We were off to the Tata Hexa Experience, came back impressed

Tata Motors has a lot riding on it's upcoming launch, the Hexa. With the Tiago doing well, the Pune-based car manufacturer finally has something to cheer about and they would be keen to retain the momentum going forward. Moreover, the Hexa is Tata's second attempt at the premium crossover segment after the Aria failed miserably. The pressure, then, is on Tata to get this right. If the pre-launch events are anything to go by, Tatas are leaving no stone unturned to create an impact this time. 

The Hexa Experience Centres that were setup in various cities prior to launch is one of them. We had a chance of experiencing it in Chennai last week when a bunch of Hexas came visiting.

The entry to the venue had three separate counters for online registrations, Bookmyshow bookings and walk-ins. We had registered online through Tata Motors' official website and the entry was seamless. Elsewhere in the hall, a Hexa took centrestage as visitors gathered around to have a look at the new flagship of Tata Motors. The indoor hall also had a host of Tata Group stalls including Croma, Tata Finance, Tata Water Plus and some quick eats as well to keep the visitors engaged. Just outside the hall were a couple of accessorized Hexas parked to attract eyeballs. With it's blacked-out exteriors, the Hexa Tuff looked particularly inviting.  
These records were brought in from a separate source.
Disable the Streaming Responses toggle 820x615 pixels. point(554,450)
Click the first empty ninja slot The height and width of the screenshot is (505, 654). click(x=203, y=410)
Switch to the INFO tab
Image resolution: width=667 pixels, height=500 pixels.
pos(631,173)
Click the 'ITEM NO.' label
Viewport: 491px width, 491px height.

The well-organized drive event was split into two parts - an 'Off-road Experience' with Tata experts behind the wheel and a short test drive around the venue. While it was disappointing to not unleash the Hexa off-road ourselves, we couldn't fault Tata. With limited cars and little room for error in the course specifically set up for the event, they had to keep us visitors in check. 

The track had been designed to demonstrate the capabilities of the Hexa off the beaten track and, having experienced it, we have to admit the newest Tata crossover didn't fail to impress. 
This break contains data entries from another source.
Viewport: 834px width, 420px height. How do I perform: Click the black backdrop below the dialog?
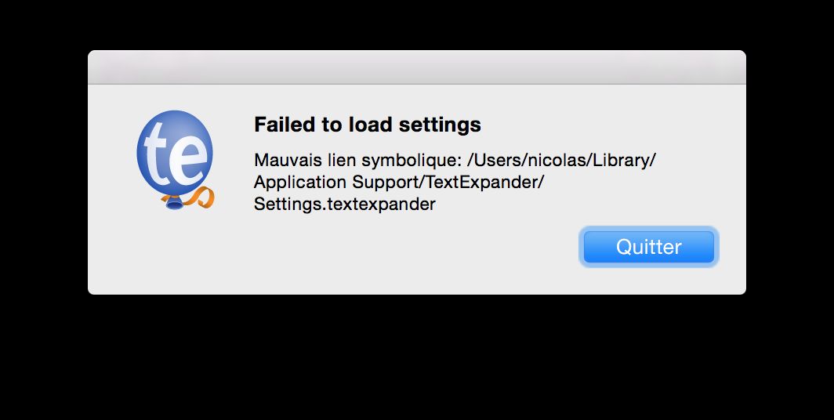(417, 357)
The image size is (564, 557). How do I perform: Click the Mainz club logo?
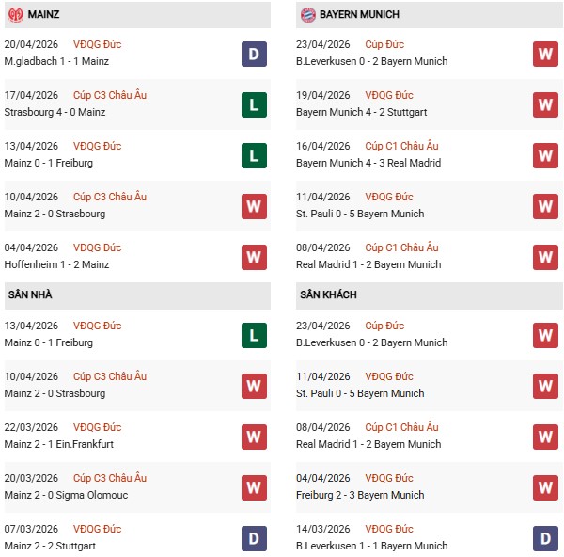tap(16, 15)
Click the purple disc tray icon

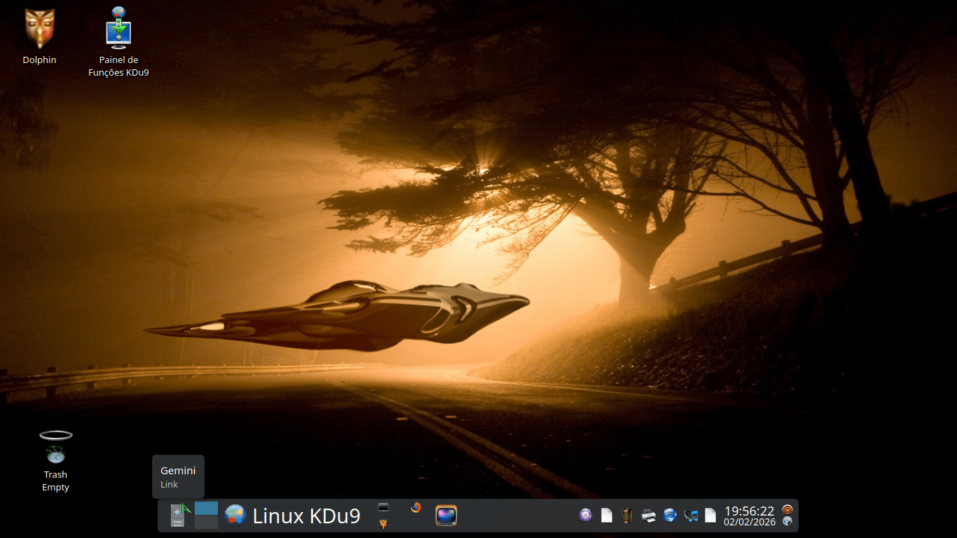pos(586,516)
Starting the course were a pair of axle-twisters to showcase Hexa's articulation capabilities. With the trained hands and legs of Tata-appointed professionals behind the wheel, the Hexa cleared the axle-twisters with little fuss, albeit scaring some first-time visitors a bit.

Next up were a set of solid blocks that utilized the full 200 mm ground clearance of the Hexa. There was nary a struggle in going past this, errr, obstacle. Bring on those speed breakers, we say!

The top-end variants of the Hexa gets Traction Control System (TCS) as standard which worked flawlessly through a set of rumblers that were placed next on the course. As soon as the system sensed loss of traction on the front left wheel, it ensured there was enough traction on the other wheels to keep the vehicle going steady without wheelspin.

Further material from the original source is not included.